• [TEXTO BASE]
★ ★ ★ ★

DOUTORA,
ME AJUDA!
Este mês em que comemoramos
um ano de instalação do Plantão Judiciário no Centro de Referência de Álcool,
Tabaco e Outras Drogas do Estado de São Paulo (Cratod) instiga-me a fazer
algumas reflexões e aguça na minha memória momentos marcantes vivenciados nesse
projeto de resgate de pessoas vitimadas pela drogadição e de assistência às
suas famílias.
"Doutora,
me ajuda, me ajuda a salvar meu filho! Para ele nada importa mais que a maldita
pedra de crack. Eu tenho medo de que ele vire um traficante para poder
alimentar o vício. Já não tenho mais forças."
A voz
embargada a mim dirigida era de uma das centenas de mães que recorreram no ano
passado ao Plantão Judiciário do Cratod em busca de apoio para tirar seus
filhos do mundo degradante da droga, a maioria dependente do crack.
Cada
história contada por um usuário ou seus familiares é um depósito de dores e vem
humanizar as estatísticas, que nos alertam para o crescimento contínuo do crack
no Brasil, o maior consumidor mundial dessa droga. Estima-se que haja 370 mil
usuários regulares de crack nas capitais brasileiras, e a droga avança a passos
largos para as cidades do interior.
Um
estudo da Fundação Oswaldo Cruz (Fiocruz) revela que quase 80% daqueles que
caíram no labirinto do crack desejam se tratar. Nesse contexto, o Plantão
Judiciário é mais uma porta aberta para que milhares de famílias possam ter uma
via de acesso aos seus direitos e tenham o Estado como parceiro.
Confessamos
que a procura nos surpreendeu. No primeiro dia, mais de cem pessoas acessaram o
plantão e, desde então, a demanda tem sido ascendente. Sabemos, entretanto, que
nem todas as expectativas foram atendidas.
Lembro-me
do caso de uma mulher que, sucumbida pela tristeza, queria que o filho ficasse
internado durante um ano quando a recomendação do atendimento era apenas
ambulatorial. É a avaliação médica de um clínico e de um psiquiatra, feita após
o atendimento pela área social, que define a modalidade do tratamento a ser
ministrado.

★ ★ ★ ★

• [ENUNCIADO 1]
Responda com base no texto sobre o Plantão Judiciário do Cratod:
(a) Quantos usuários regulares de crack se estima que haja nas capitais brasileiras?
(b) Segundo o estudo da Fiocruz, que parcela dos que caíram no labirinto do crack deseja se tratar?
(c) Quantas pessoas acessaram o plantão no primeiro dia?
• [ENUNCIADO 2] Escreva a continuação do texto sobre o Plantão Judiciário do Cratod, começando logo após a última frase apresentada.

• [AMOSTRA DO MATERIAL]
★ ★ ★ ★

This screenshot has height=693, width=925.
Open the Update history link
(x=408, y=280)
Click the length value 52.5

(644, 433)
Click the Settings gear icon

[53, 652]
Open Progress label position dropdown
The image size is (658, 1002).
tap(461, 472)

★ ★ ★ ★

• [RESPOSTA DO EXERCÍCIO 1]
(a) 370 mil.
(b) Quase 80%.
(c) Mais de cem pessoas.

• [RESPOSTA DO EXERCÍCIO 2]
Neste
primeiro ano do Plantão Judiciário, houve apenas dois casos de internação
involuntária e compulsória. Ao todo, foram 26.988 encaminhamentos, sendo que
13.586 pessoas foram atendidas diretamente pelo Cratod. Não temos dúvidas,
portanto, de que essa ferramenta impulsionou o programa Recomeço, iniciativa
pioneira do governo de São Paulo para ampliar a assistência às famílias que
sofrem as consequências da nefasta drogadição.
Em
novembro passado, tivemos um reconhecimento importante com a menção honrosa
concedida pelo prêmio Innovare ao Plantão Judiciário. Agradecemos ao Innovare e
a todos que nos impulsionam a ir avante nessa jornada árida, entremeada de
amargura.
Asseguramos
que as instituições que compõem o sistema de Justiça e o governo de São Paulo
vão continuar no firme propósito de acolher, orientar e assistir os dependentes
químicos e suas famílias que clamam por ajuda.
Reconhecemos,
contudo, que há ainda muito a ser feito. O enfrentamento a essa droga
devastadora passa por um conjunto complexo de ações que envolvem as áreas de
saúde, assistência social, Justiça e segurança pública. Somente essa teia de
interação pode resultar em êxito.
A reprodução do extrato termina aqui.